Tips for Fixing Your Flaky Tests

Tired of re-running your build 3 times before you can get all of the tests to pass? Don’t start deleting all of those tests just yet. Fixing some of them might be easier than you think.

Replicate the issue

When debugging any issue I generally start by trying to replicate it. And when it comes to flaky tests, the best first step to replicate it is to run it repeatedly and see if you can get it to fail. If the test failure is “random” then running it on repeat will cause whatever random event is the cause to occur.

Rather than clicking the Run button 1,000 times, your test framework might have some tricks for running your test on repeat.

If you happen to be using TestNG, the @Test annotation can take an invocationCount to repeat a test multiple times:

@Test(invocationCount = 100)

Another option if you’re using JUnit with Spring is to use Spring’s @Repeat annotation:

@Repeat(100)
@Test

And if your language or framework doesn’t have an option for repeating a test, there’s always the option of running it in a simple loop.

If running the test on repeat didn’t replicate the issue, taking a look at the failed logs might give a hint as to the cause and how to replicate it as well. You can trace your steps back on things like a null pointer exception and figure out what would cause a variable to end up as null for instance. This might give you an idea of what could be causing the test to enter the state that’s leading to the failure.
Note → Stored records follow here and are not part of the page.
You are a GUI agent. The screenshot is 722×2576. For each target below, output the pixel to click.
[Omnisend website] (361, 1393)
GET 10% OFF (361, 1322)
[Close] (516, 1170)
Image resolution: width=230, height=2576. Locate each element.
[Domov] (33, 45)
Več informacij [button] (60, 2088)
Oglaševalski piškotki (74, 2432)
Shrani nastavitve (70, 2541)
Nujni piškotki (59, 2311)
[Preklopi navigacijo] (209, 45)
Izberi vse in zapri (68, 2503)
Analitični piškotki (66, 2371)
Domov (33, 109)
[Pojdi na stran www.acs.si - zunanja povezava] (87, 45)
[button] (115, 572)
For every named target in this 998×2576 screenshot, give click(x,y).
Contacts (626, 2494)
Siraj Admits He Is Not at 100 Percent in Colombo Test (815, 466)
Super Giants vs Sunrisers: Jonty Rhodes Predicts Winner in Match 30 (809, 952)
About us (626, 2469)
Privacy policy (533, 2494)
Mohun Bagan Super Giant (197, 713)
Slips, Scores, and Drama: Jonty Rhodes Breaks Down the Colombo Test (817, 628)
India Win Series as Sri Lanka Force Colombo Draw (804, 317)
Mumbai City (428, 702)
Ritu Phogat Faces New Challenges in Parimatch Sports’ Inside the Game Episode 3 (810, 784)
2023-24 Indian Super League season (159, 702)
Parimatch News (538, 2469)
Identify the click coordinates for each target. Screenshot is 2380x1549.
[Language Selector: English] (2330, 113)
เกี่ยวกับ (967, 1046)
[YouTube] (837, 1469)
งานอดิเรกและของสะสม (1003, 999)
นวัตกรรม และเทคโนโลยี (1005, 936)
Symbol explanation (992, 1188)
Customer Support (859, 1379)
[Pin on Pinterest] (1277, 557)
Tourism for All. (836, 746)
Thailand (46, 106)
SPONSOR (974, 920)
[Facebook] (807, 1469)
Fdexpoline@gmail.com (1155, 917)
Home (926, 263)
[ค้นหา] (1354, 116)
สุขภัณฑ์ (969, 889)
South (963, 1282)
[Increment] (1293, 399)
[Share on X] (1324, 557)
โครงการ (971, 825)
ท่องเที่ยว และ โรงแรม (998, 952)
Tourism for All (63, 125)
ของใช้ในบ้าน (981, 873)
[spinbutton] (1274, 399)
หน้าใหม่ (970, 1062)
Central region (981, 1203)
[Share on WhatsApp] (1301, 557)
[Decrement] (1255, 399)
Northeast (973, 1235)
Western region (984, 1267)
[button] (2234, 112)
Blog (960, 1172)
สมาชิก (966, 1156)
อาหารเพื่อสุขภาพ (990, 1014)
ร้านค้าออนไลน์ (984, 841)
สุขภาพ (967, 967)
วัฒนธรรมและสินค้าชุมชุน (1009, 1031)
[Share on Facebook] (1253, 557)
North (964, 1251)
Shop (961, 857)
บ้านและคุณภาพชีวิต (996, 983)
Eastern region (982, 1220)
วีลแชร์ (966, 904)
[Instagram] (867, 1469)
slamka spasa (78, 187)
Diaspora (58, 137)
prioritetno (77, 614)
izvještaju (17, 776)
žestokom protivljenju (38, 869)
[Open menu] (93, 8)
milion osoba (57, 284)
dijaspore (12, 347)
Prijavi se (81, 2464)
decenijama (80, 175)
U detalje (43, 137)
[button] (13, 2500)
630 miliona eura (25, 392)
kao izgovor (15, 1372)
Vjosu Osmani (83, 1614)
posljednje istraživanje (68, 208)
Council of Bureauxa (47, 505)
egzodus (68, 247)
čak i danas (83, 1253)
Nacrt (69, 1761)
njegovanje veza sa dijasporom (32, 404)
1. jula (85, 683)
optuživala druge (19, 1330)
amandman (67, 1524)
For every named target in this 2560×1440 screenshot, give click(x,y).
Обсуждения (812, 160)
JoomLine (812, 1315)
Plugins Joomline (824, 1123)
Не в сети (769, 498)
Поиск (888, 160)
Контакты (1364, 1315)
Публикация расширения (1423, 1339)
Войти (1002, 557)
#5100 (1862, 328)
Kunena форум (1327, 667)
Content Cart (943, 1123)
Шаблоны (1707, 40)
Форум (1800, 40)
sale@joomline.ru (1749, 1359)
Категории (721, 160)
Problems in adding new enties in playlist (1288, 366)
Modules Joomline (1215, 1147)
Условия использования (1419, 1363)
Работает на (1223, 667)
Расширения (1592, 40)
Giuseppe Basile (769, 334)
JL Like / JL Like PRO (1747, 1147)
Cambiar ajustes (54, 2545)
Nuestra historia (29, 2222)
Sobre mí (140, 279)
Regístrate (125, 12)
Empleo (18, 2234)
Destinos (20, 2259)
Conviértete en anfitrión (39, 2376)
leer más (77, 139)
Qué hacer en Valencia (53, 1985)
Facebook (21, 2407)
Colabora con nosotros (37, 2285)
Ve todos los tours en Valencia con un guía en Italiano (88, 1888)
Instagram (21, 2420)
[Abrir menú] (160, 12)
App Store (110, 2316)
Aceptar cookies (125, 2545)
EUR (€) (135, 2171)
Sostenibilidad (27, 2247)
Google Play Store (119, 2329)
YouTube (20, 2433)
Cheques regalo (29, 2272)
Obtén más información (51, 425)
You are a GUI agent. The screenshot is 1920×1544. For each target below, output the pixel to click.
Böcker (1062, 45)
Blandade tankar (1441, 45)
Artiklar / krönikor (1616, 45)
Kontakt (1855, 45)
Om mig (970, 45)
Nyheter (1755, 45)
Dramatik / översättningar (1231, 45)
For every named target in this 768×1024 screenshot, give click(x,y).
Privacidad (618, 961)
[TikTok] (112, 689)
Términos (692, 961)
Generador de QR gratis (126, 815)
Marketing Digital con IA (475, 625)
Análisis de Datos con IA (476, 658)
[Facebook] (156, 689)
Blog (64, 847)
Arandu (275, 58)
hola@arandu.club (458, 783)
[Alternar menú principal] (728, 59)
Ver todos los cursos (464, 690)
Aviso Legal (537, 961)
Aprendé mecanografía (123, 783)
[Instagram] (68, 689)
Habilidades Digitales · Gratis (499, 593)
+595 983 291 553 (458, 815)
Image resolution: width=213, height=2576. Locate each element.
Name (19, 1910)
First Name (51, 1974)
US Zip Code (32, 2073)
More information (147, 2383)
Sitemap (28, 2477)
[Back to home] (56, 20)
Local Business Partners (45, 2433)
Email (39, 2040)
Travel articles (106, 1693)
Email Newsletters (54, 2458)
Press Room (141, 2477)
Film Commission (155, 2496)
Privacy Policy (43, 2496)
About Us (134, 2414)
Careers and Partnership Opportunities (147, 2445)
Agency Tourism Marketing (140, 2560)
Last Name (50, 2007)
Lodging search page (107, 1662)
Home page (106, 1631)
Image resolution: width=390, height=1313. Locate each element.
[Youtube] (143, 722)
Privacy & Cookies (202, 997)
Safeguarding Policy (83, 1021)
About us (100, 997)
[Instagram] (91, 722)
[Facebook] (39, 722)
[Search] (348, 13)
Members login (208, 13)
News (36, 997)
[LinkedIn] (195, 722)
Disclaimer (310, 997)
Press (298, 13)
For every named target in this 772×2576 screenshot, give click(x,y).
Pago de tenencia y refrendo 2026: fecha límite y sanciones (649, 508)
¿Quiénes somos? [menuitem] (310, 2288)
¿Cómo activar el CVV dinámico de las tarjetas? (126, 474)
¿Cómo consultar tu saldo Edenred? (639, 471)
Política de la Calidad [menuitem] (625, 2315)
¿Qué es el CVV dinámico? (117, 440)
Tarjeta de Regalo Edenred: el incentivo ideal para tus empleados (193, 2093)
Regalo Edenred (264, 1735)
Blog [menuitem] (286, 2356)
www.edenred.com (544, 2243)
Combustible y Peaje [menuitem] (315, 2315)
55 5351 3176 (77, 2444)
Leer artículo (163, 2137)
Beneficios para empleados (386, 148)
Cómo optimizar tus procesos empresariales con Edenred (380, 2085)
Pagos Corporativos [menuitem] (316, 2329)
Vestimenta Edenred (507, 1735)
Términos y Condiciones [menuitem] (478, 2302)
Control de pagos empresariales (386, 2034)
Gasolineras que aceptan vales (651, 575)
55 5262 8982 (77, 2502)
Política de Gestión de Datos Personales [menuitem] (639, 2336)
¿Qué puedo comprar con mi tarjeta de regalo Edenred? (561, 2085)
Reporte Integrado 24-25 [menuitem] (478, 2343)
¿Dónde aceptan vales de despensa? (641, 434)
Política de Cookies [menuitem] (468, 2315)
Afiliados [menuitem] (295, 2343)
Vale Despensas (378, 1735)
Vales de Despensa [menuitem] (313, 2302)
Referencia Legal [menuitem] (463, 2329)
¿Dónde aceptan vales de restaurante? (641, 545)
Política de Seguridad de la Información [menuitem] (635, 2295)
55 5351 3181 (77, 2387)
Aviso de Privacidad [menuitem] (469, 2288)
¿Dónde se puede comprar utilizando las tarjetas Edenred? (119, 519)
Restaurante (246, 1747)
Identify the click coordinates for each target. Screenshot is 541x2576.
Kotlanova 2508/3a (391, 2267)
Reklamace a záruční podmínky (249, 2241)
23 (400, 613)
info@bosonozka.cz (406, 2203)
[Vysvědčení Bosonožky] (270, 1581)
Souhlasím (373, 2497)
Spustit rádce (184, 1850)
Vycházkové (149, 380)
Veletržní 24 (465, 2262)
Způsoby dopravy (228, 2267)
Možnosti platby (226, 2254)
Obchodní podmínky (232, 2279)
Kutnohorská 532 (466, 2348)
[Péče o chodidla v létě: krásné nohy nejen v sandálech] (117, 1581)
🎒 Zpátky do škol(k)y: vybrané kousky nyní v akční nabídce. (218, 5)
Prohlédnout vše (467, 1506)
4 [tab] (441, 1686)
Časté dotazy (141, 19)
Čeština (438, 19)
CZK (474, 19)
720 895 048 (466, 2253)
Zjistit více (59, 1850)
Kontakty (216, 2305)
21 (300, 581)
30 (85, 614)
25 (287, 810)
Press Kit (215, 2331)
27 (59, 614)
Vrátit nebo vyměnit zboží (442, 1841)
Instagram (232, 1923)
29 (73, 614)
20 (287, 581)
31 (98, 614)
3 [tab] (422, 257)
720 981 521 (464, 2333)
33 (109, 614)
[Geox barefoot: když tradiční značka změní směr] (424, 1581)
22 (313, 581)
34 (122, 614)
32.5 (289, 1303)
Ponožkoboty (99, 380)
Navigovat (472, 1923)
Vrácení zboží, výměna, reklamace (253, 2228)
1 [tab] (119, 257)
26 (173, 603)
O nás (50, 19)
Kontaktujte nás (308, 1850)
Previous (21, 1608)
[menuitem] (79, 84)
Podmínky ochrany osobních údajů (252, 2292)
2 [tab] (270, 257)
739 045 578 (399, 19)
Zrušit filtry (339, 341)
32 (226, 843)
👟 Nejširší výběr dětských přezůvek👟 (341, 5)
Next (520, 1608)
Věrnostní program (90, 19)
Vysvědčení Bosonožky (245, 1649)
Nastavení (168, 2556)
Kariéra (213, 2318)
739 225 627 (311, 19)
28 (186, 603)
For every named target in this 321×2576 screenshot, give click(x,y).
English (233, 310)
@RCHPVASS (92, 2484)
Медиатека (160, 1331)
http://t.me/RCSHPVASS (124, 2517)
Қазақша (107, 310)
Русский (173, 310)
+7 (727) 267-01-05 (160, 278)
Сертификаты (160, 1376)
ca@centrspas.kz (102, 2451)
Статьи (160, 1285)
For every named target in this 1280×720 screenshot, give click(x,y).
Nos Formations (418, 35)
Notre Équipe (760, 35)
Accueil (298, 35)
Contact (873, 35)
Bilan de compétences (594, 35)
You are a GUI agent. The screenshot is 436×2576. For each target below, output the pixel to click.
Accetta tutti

If all else fails, and you can’t get a flaky test to fail on demand, there’s no shame in adding some logging to the test around the broken area and waiting for it to fail again in your pipeline. It won’t immediately fix the issue, but it can help give you the info you need to fix it later.

Common Causes

After fixing dozens of flaky tests in our legacy system, there’s a few common patterns that have started to emerge. The first thing I have seen is that unit tests are usually more stable than integration tests, and integration tests are more stable than end-to-end automation tests. This shouldn’t be too surprising, in unit tests you have complete control over the environment. As you move up the chain though, the environment your test is running in can start to have more variability. This is one of the many reasons why, though integration and end to end tests are important, the majority of your automated tests should be comprised of unit tests.

Unit Tests

The most common issue I see in unit tests is around not properly resetting data between tests. If you have multiple tests in the same test file, it can be easy to accidentally reuse the same collection, object, or mock between multiple tests without creating a new instance or resetting it between each test. This can be especially hard if the data is stored in the unit under test. This can end up becoming flaky based on the order in which the tests are run. While the order the test framework uses may be consistent and allows the tests to pass most of the time, it is often not guaranteed. And if by some random chance the tests run in a different order, then that can cause one or more of them to fail. The best way to handle this case is to make sure that everything gets reset between each test case, rather than before/after the whole group of tests is executed.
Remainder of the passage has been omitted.